[Item position entries]
>>

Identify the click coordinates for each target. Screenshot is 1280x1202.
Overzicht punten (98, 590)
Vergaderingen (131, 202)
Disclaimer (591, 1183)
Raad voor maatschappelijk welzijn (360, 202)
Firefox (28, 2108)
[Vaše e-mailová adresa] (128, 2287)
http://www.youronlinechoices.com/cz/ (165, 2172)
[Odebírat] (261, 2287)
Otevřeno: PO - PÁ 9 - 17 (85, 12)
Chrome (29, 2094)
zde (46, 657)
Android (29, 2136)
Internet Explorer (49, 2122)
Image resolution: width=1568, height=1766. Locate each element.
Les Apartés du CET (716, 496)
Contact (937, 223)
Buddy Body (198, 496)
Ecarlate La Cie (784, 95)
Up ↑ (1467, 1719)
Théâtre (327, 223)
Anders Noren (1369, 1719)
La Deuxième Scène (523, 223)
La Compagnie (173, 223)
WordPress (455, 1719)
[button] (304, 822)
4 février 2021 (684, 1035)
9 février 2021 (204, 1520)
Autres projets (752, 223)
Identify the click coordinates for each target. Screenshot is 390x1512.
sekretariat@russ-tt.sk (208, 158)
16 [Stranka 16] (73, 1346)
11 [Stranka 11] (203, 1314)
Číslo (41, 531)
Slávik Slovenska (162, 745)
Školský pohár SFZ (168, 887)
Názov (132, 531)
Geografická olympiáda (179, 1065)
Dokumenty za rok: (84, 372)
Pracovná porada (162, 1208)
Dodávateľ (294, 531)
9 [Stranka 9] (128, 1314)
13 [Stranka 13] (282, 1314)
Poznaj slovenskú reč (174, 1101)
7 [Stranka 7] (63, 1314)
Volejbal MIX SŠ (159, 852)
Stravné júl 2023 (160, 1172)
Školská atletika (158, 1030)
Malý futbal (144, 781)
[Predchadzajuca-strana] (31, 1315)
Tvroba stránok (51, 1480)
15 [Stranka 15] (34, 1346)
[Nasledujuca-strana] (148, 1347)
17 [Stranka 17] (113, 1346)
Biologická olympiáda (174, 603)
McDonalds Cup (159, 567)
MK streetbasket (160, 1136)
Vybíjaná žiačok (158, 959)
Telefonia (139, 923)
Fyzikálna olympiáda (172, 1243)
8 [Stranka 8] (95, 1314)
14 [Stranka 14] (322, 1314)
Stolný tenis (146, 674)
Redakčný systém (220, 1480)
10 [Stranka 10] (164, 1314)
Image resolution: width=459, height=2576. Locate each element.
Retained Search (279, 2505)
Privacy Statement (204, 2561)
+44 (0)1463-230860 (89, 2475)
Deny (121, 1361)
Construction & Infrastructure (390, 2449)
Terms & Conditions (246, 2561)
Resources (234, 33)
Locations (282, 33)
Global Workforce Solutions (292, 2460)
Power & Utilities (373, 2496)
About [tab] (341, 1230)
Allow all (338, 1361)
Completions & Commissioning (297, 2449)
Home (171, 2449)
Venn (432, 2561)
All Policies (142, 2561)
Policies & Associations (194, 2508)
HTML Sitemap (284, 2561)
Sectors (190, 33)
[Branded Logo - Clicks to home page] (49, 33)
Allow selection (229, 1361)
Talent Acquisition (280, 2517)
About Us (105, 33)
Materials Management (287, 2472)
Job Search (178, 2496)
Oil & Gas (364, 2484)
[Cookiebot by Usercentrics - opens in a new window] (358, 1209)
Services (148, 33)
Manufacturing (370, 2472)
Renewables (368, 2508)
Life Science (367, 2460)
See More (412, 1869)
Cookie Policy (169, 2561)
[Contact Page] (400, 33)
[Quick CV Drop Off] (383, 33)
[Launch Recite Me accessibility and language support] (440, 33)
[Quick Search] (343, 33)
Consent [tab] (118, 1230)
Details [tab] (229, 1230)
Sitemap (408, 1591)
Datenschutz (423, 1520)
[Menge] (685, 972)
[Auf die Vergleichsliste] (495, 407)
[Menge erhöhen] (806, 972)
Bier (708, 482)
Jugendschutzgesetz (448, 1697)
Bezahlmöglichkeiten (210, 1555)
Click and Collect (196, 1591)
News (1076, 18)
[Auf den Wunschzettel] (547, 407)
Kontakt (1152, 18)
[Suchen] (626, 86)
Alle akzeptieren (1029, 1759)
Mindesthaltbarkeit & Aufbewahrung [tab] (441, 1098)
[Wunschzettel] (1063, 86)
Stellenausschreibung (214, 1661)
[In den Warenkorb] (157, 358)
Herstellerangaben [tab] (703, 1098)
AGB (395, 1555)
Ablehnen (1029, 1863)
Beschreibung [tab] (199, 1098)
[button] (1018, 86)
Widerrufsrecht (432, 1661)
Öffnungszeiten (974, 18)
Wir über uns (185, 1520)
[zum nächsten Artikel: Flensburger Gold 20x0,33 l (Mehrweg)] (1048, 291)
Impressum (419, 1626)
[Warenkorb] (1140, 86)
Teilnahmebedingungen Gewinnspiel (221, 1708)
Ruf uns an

<<

## Exercise brief
Please copy all of the material above, every line unchanged and in the same order.

## The output
Identify the click coordinates for each target. Screenshot is 1280x1202.
Overzicht punten (98, 590)
Vergaderingen (131, 202)
Disclaimer (591, 1183)
Raad voor maatschappelijk welzijn (360, 202)
Firefox (28, 2108)
[Vaše e-mailová adresa] (128, 2287)
http://www.youronlinechoices.com/cz/ (165, 2172)
[Odebírat] (261, 2287)
Otevřeno: PO - PÁ 9 - 17 (85, 12)
Chrome (29, 2094)
zde (46, 657)
Android (29, 2136)
Internet Explorer (49, 2122)
Image resolution: width=1568, height=1766. Locate each element.
Les Apartés du CET (716, 496)
Contact (937, 223)
Buddy Body (198, 496)
Ecarlate La Cie (784, 95)
Up ↑ (1467, 1719)
Théâtre (327, 223)
Anders Noren (1369, 1719)
La Deuxième Scène (523, 223)
La Compagnie (173, 223)
WordPress (455, 1719)
[button] (304, 822)
4 février 2021 (684, 1035)
9 février 2021 (204, 1520)
Autres projets (752, 223)
Identify the click coordinates for each target. Screenshot is 390x1512.
sekretariat@russ-tt.sk (208, 158)
16 [Stranka 16] (73, 1346)
11 [Stranka 11] (203, 1314)
Číslo (41, 531)
Slávik Slovenska (162, 745)
Školský pohár SFZ (168, 887)
Názov (132, 531)
Geografická olympiáda (179, 1065)
Dokumenty za rok: (84, 372)
Pracovná porada (162, 1208)
Dodávateľ (294, 531)
9 [Stranka 9] (128, 1314)
13 [Stranka 13] (282, 1314)
Poznaj slovenskú reč (174, 1101)
7 [Stranka 7] (63, 1314)
Volejbal MIX SŠ (159, 852)
Stravné júl 2023 (160, 1172)
Školská atletika (158, 1030)
Malý futbal (144, 781)
[Predchadzajuca-strana] (31, 1315)
Tvroba stránok (51, 1480)
15 [Stranka 15] (34, 1346)
[Nasledujuca-strana] (148, 1347)
17 [Stranka 17] (113, 1346)
Biologická olympiáda (174, 603)
McDonalds Cup (159, 567)
MK streetbasket (160, 1136)
Vybíjaná žiačok (158, 959)
Telefonia (139, 923)
Fyzikálna olympiáda (172, 1243)
8 [Stranka 8] (95, 1314)
14 [Stranka 14] (322, 1314)
Stolný tenis (146, 674)
Redakčný systém (220, 1480)
10 [Stranka 10] (164, 1314)
Image resolution: width=459, height=2576. Locate each element.
Retained Search (279, 2505)
Privacy Statement (204, 2561)
+44 (0)1463-230860 (89, 2475)
Deny (121, 1361)
Construction & Infrastructure (390, 2449)
Terms & Conditions (246, 2561)
Resources (234, 33)
Locations (282, 33)
Global Workforce Solutions (292, 2460)
Power & Utilities (373, 2496)
About [tab] (341, 1230)
Allow all (338, 1361)
Completions & Commissioning (297, 2449)
Home (171, 2449)
Venn (432, 2561)
All Policies (142, 2561)
Policies & Associations (194, 2508)
HTML Sitemap (284, 2561)
Sectors (190, 33)
[Branded Logo - Clicks to home page] (49, 33)
Allow selection (229, 1361)
Talent Acquisition (280, 2517)
About Us (105, 33)
Materials Management (287, 2472)
Job Search (178, 2496)
Oil & Gas (364, 2484)
[Cookiebot by Usercentrics - opens in a new window] (358, 1209)
Services (148, 33)
Manufacturing (370, 2472)
Renewables (368, 2508)
Life Science (367, 2460)
See More (412, 1869)
Cookie Policy (169, 2561)
[Contact Page] (400, 33)
[Quick CV Drop Off] (383, 33)
[Launch Recite Me accessibility and language support] (440, 33)
[Quick Search] (343, 33)
Consent [tab] (118, 1230)
Details [tab] (229, 1230)
Sitemap (408, 1591)
Datenschutz (423, 1520)
[Menge] (685, 972)
[Auf die Vergleichsliste] (495, 407)
[Menge erhöhen] (806, 972)
Bier (708, 482)
Jugendschutzgesetz (448, 1697)
Bezahlmöglichkeiten (210, 1555)
Click and Collect (196, 1591)
News (1076, 18)
[Auf den Wunschzettel] (547, 407)
Kontakt (1152, 18)
[Suchen] (626, 86)
Alle akzeptieren (1029, 1759)
Mindesthaltbarkeit & Aufbewahrung [tab] (441, 1098)
[Wunschzettel] (1063, 86)
Stellenausschreibung (214, 1661)
[In den Warenkorb] (157, 358)
Herstellerangaben [tab] (703, 1098)
AGB (395, 1555)
Ablehnen (1029, 1863)
Beschreibung [tab] (199, 1098)
[button] (1018, 86)
Widerrufsrecht (432, 1661)
Öffnungszeiten (974, 18)
Wir über uns (185, 1520)
[zum nächsten Artikel: Flensburger Gold 20x0,33 l (Mehrweg)] (1048, 291)
Impressum (419, 1626)
[Warenkorb] (1140, 86)
Teilnahmebedingungen Gewinnspiel (221, 1708)
Ruf uns an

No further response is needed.